## Action item
Give back, word for word, the lines in the listing below from the one holding "The image size is (2260, 1124)." down to the one holding "1708x713 pixels.", both ends included.

## Data for analysis

######

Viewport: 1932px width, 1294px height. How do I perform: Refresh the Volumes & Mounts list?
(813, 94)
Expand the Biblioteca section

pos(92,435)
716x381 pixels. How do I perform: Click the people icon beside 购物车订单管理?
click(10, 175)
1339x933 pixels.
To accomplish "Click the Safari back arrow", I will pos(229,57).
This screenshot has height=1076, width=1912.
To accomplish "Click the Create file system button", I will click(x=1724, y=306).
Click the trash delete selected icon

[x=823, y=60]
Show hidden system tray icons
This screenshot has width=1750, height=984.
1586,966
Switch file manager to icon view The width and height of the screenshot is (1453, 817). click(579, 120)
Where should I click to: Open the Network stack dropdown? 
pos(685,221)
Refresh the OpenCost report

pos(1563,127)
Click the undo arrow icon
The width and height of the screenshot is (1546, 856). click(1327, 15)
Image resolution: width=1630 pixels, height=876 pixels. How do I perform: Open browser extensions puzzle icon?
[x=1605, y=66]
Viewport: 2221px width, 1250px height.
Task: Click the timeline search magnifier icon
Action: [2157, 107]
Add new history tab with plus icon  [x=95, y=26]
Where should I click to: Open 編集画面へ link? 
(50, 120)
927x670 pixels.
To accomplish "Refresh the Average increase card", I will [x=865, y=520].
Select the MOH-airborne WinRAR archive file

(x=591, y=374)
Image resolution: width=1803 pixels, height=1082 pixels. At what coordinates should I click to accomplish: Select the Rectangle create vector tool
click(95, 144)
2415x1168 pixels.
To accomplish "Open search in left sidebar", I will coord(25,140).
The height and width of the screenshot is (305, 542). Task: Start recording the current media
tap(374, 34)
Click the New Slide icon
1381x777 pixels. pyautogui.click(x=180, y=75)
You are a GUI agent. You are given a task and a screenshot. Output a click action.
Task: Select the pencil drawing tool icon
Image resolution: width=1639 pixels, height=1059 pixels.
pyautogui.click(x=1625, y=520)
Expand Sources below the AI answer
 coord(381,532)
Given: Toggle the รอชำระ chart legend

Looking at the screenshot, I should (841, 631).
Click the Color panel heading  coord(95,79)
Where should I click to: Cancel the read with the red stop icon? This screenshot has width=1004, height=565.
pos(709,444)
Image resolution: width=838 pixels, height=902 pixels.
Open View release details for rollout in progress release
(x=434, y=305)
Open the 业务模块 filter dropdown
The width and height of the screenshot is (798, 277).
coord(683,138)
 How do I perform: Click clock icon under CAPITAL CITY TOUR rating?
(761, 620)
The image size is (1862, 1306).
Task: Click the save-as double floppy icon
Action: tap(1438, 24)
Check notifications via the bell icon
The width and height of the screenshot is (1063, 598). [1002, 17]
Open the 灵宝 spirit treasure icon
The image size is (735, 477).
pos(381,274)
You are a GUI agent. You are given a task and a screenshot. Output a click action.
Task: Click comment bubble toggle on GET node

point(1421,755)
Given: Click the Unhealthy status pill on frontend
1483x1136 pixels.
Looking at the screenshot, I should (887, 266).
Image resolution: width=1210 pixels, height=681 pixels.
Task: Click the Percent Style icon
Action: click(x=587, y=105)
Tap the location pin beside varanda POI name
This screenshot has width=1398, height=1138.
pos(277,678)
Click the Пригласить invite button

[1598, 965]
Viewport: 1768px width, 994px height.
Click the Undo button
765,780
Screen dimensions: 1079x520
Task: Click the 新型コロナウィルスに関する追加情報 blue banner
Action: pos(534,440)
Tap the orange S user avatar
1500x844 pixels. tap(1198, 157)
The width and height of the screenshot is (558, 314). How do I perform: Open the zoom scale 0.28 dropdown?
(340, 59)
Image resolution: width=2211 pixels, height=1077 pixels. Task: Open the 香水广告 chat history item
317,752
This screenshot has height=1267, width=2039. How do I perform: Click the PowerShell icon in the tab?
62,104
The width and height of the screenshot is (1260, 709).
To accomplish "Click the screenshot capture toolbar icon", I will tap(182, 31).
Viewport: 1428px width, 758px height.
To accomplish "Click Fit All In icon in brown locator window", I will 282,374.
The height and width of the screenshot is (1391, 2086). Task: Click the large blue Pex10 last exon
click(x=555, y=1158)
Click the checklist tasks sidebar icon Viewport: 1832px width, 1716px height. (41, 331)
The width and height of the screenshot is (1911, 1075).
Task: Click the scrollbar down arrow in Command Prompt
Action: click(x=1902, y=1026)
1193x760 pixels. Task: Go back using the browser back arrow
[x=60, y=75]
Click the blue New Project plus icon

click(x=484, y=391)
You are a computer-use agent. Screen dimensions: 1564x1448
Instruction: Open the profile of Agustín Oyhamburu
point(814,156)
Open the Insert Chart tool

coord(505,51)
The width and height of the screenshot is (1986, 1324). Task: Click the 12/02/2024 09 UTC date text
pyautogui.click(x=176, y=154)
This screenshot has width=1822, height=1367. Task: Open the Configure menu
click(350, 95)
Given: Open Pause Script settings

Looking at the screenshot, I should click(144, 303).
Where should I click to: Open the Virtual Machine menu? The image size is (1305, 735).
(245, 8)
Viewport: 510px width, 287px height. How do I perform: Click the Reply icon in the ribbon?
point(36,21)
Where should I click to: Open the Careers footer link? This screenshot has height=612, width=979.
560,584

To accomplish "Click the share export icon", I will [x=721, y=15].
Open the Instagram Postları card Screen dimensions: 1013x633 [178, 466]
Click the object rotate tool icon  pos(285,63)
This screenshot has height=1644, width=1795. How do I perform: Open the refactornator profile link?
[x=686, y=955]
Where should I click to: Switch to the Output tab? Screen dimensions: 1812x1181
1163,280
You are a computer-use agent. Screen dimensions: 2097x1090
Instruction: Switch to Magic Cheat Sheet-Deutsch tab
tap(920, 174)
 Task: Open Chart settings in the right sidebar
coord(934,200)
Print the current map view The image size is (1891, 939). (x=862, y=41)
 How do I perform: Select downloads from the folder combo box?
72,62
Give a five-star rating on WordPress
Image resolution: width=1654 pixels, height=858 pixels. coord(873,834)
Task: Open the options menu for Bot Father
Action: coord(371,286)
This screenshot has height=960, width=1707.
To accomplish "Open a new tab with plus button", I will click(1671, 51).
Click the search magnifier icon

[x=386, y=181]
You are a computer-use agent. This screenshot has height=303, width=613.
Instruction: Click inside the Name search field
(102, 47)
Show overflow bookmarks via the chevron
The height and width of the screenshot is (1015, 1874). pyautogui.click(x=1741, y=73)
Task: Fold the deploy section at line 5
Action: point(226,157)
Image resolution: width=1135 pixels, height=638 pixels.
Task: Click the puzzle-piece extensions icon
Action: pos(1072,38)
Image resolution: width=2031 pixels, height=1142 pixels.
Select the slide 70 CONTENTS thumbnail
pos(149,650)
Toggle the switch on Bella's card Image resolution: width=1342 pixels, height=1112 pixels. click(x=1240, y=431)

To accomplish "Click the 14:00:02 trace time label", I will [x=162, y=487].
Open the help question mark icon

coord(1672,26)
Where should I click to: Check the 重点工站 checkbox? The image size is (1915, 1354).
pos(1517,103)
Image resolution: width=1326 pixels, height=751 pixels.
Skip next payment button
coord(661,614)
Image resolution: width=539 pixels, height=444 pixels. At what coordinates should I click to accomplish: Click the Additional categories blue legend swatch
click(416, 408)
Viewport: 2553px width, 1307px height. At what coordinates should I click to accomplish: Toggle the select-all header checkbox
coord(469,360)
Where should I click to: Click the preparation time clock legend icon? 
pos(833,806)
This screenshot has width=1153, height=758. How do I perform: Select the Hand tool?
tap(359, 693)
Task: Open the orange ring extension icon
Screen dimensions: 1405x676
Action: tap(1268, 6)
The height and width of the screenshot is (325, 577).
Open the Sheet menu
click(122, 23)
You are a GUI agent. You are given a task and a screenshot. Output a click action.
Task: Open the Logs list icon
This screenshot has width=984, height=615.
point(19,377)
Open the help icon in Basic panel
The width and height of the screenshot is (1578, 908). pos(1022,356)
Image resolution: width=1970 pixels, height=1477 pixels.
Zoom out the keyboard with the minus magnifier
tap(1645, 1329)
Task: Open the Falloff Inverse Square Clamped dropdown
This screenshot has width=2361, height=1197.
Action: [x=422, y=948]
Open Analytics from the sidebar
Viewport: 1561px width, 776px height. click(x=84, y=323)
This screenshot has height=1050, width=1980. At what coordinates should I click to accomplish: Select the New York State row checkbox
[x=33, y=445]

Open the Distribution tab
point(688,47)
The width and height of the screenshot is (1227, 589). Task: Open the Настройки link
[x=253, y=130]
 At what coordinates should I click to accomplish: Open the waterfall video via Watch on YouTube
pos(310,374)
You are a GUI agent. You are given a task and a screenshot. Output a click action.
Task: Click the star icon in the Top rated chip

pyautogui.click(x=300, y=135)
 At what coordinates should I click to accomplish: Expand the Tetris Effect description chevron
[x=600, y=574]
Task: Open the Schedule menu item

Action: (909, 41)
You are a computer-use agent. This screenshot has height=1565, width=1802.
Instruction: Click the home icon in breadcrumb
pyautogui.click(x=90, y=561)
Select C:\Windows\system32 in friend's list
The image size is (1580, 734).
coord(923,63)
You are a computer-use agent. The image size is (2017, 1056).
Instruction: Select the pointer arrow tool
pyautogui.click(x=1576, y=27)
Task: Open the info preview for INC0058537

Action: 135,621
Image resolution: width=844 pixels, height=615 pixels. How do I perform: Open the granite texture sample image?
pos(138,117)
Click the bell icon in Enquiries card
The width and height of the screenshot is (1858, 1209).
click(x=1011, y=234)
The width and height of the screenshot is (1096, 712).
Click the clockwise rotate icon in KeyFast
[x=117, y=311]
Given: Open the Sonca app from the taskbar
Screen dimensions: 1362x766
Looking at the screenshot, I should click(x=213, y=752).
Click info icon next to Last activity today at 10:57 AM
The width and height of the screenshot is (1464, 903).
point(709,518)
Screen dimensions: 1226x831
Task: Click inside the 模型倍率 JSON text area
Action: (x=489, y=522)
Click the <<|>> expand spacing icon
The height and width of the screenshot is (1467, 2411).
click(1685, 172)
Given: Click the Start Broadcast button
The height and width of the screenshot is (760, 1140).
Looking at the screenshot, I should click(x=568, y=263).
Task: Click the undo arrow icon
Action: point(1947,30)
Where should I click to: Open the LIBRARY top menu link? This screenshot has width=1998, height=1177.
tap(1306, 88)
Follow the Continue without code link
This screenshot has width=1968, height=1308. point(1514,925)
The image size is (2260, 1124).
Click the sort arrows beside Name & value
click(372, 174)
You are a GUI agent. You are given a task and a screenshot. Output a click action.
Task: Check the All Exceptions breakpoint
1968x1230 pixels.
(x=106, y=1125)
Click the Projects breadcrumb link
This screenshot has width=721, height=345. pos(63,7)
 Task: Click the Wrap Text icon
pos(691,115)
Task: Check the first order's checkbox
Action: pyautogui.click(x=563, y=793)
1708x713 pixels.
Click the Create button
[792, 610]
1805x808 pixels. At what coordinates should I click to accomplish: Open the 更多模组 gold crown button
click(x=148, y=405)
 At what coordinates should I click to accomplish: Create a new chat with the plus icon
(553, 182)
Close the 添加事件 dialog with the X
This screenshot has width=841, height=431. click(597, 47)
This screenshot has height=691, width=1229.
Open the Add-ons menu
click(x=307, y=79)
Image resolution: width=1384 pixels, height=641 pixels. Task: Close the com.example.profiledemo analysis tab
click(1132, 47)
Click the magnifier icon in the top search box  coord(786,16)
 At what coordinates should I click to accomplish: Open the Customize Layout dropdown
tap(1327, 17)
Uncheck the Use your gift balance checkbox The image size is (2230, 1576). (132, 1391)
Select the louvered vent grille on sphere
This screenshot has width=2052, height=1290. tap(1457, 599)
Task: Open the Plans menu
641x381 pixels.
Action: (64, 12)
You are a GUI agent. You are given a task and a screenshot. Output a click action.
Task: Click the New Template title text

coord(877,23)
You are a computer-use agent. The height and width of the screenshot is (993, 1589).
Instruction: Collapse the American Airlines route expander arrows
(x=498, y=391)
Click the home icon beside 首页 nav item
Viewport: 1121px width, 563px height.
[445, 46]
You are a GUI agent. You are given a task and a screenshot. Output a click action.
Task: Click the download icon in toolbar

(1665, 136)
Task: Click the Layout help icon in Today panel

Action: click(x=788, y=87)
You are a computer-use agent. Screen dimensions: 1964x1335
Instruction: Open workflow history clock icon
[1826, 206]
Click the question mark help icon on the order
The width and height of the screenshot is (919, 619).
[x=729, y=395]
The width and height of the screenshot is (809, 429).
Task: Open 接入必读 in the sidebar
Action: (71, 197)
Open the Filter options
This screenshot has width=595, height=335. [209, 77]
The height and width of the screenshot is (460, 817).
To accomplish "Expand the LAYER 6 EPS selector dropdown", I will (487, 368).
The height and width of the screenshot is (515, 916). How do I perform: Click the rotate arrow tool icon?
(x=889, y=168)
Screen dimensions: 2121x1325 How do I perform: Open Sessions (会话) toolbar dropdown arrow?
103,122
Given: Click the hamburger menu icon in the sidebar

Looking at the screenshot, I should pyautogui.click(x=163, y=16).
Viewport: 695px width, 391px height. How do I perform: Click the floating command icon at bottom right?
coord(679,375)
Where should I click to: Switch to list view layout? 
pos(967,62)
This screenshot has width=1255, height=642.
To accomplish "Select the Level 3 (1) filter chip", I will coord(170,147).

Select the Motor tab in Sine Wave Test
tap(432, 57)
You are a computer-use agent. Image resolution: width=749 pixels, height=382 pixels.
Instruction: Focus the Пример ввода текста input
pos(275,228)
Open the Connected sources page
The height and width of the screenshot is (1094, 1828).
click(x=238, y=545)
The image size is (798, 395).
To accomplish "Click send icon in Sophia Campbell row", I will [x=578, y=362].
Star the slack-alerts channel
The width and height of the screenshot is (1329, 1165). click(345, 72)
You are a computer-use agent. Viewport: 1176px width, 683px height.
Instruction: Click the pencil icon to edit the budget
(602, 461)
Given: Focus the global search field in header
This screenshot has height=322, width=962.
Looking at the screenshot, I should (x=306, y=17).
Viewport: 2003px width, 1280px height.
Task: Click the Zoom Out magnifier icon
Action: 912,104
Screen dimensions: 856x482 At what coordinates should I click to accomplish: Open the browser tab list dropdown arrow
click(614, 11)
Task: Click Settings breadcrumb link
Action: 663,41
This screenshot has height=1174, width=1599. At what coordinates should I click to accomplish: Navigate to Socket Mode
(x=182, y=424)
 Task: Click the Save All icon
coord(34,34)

######

## Task result
The image size is (2260, 1124).
Click the sort arrows beside Name & value
click(372, 174)
You are a GUI agent. You are given a task and a screenshot. Output a click action.
Task: Check the All Exceptions breakpoint
1968x1230 pixels.
(x=106, y=1125)
Click the Projects breadcrumb link
This screenshot has width=721, height=345. pos(63,7)
 Task: Click the Wrap Text icon
pos(691,115)
Task: Check the first order's checkbox
Action: pyautogui.click(x=563, y=793)
1708x713 pixels.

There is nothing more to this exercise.